Pencarian Tiga Pendaki Hilang di Gunung Dukono Difokuskan di Area Puncak
Ternate, Kalesang — Tim SAR gabungan kembali melanjutkan operasi pencarian hari kedua terhadap tiga pendaki yang dilaporkan hilang di kawasan Gunung Dukono, Kabupaten Halmahera Utara, Sabtu, (9/5/2026).
Pencarian dimulai sejak pukul 07.00 WIT dengan pelaksanaan briefing dan pembagian tim pencari ke sejumlah titik pencarian.
Kepala Kantor Pencarian dan Pertolongan Ternate, Iwan Ramdani mengatakan, tim SAR dibagi menjadi empat Search and Rescue Unit (SRU) sesuai area pencarian yang telah ditentukan dalam rencana operasi (renops).
“Pencarian dilakukan menggunakan metode ESAR dengan cakupan masing-masing area sekitar 0,5 kilometer persegi di sekitar puncak Gunung Dukono, lokasi terakhir para korban terlihat oleh rekan mereka,” ujar Iwan.
Baca Juga: TNI Bubarkan Nobar Film Pesta Babi di Ternate, AJI Sebut Kebebasan Berekspresi Terancam
Menurutnya, fokus pencarian pada hari kedua dipusatkan di sekitar kawasan puncak gunung.
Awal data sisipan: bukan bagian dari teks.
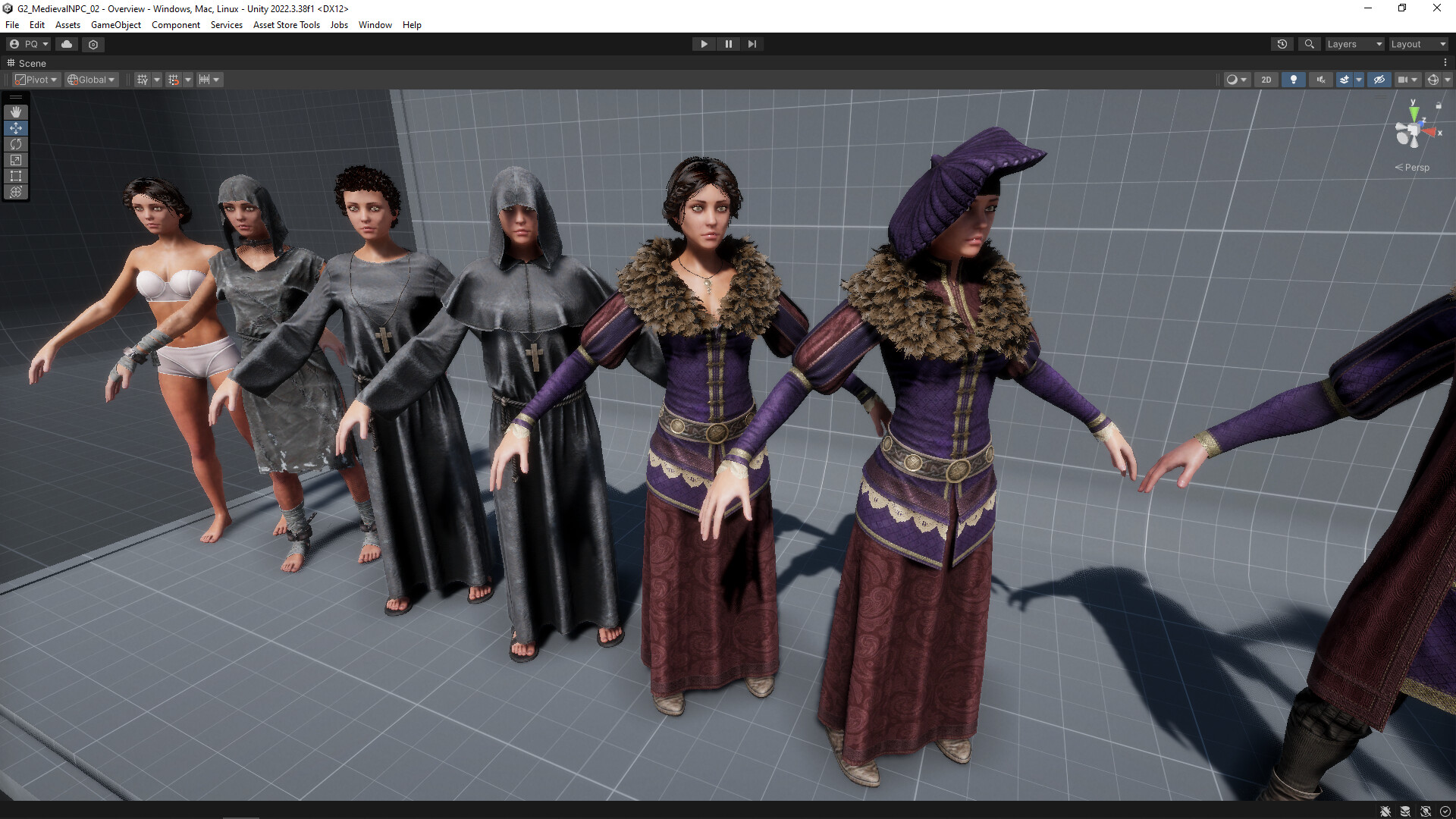The height and width of the screenshot is (819, 1456).
Task: Toggle Scene view lighting
Action: (x=1293, y=80)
Meski demikian, keselamatan personel pencari tetap menjadi prioritas mengingat aktivitas vulkanik Gunung Dukono masih tinggi dan terus mengeluarkan abu vulkanik tebal.
Iwan yang memimpin langsung briefing operasi SAR didampingi Kapolres Halmahera Utara serta Komandan Kodim 1508/Tobelo berharap ketiga pendaki dapat segera ditemukan dalam kondisi selamat.
Operasi pencarian ini melibatkan sejumlah unsur gabungan, di antaranya Basarnas, Polres Tobelo, Brimob, BPBD Halmahera Utara, TNI AD, TNI AL, TNI AU, PVMBG, Dinas Kesehatan Halmahera Utara, Imigrasi Halmahera Utara, Wanadri, pecinta alam, dan masyarakat setempat.
Diketahui, jumlah pendaki dalam rombongan tersebut sebanyak 20 orang, terdiri dari 7 warga negara asing (WNA) dan 10 warga negara Indonesia (WNI) yang telah ditemukan selamat. Sementara tiga orang lainnya masih dalam pencarian, yakni dua WNA dan satu WNI.